Who? - Who created the source? Who does the source give us information about? Which society does it provide insight for? Who are the actors in the story the source relates?
Jacques de Vitry created the source, Life of the Students at Paris. The source gives us information about different nations. It gives the comparison of places around the world and what the students of Paris said their stereotypes were. The source gives insight to many societies, more so Paris and what it is like there. But also, the English, France, Germans, Poitevins, Burgundians, Flemish, and Sicilians. The source also touches base with Christianity, theologians, and the Apostles. There are no actors in which the story relates to, just people groups.
Where & When? - Where did this source come from? What society? What part of the world? And when was it created? When did the events it discusses take place?

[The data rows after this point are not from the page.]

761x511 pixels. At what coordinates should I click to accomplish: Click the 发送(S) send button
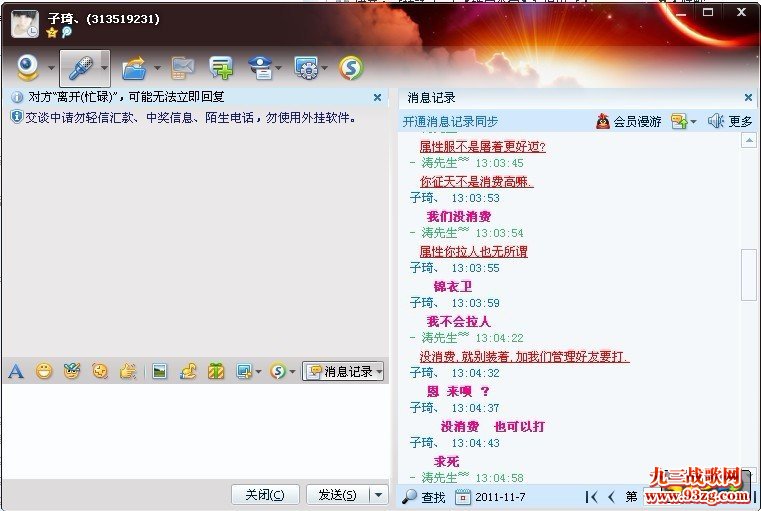pos(337,494)
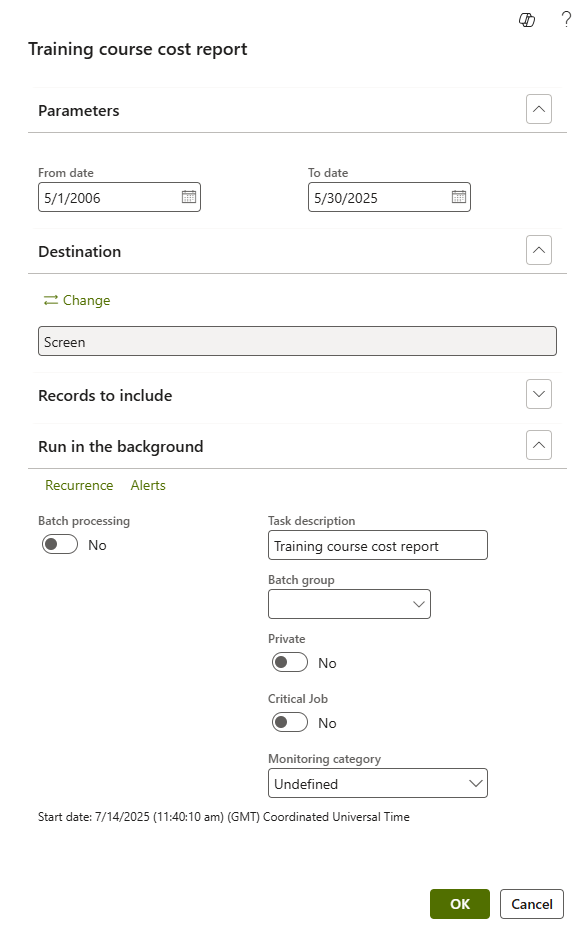Screen dimensions: 579x937
Task: Open Monitoring category dropdown
Action: pos(378,783)
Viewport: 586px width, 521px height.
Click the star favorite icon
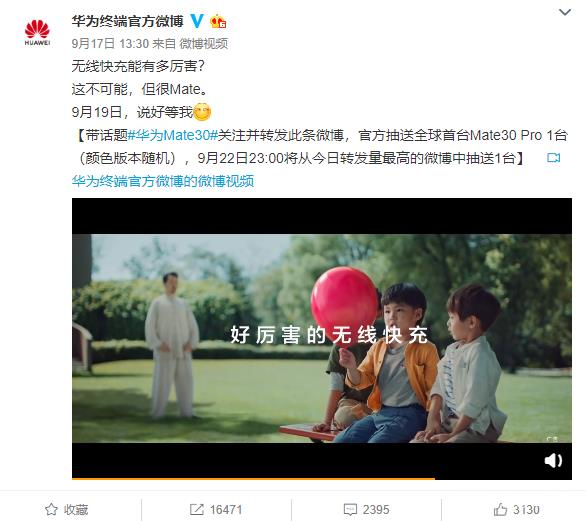tap(51, 509)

The source came from Jacques de Vitry during his schooling in France. The source comes from the French society, and also the Crusaders era. It was created around 1210 during his time in the University of Paris. Towards the end of the source Jacques mentions the Apostle James who was alive around 44 AD.
What? - What does the source actually say? This is your source summary - you should have 3-4 sentences (at minimum) where you relate the key points that were made in the source. Remember: I should be able to understand what the document actually says by reading your summary. This is not the place to discuss the source's significance. That comes later!
The source begins with talking about the students at Paris, and how they did nothing but learn or hear. It goes on with descriptions of the types of learning, for example, learning to quire fame, which is vanity. The source then goes on to tell about the differences between countries and the insults against one another. Jacques describes how the students at Paris saw the other countries. France being proud, Germans furious and obscene, etc. The source is mostly used to compare and contrast medieval universities from today.